The man who shot Pope John Paul II in 1981 will be released from a Turkish prison this week after a court decided he had completed his sentence with time served for the attack on the pontiff and crimes committed in his homeland.
Mehmet Ali Agca was extradited to Turkey in 2000 after serving almost 20 years in Italy for shooting and wounding the pope in St. Peter's Square in Rome. His motive for shooting John Paul in the abdomen on May 13, 1981, remains unclear. Agca, 47, was to be released on parole Thursday, his lawyer, Mustafa Demirbag told The Associated Press by telephone.
In one of the most famous moments of his papacy, John Paul personally pardoned Agca 2 1/2 years after the attack, sitting face-to-face and almost touching knees with his attacker during a 21-minute private meeting in a prison cell in Rome.

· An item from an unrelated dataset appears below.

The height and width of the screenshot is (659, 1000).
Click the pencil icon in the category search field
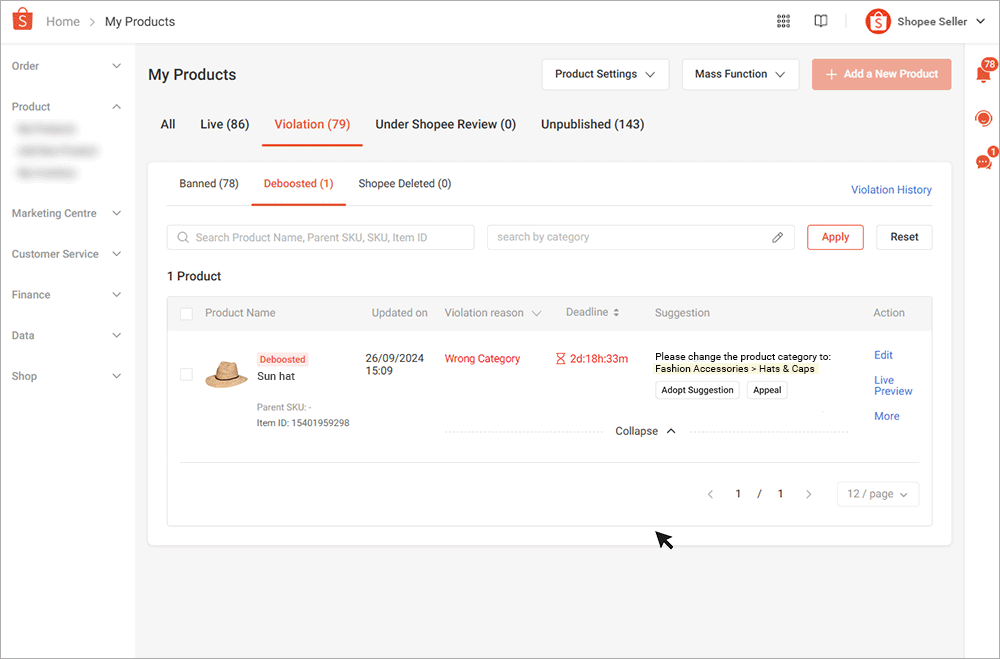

John Paul called his prison visit "a historic day in my life as a man, a Christian, as a bishop and bishop of Rome," and he added that Agca had expressed repentance for the attack.
"The Lord gave us the grace to be able to meet each other as men and as brothers," the pope said.
Reporters were barred but a Vatican film showed that Agca bent and kissed the pope's ring at the start of the meeting and shook his hand after they sat down. The pope also had pardoned Agca from his hospital bed five days after the shooting.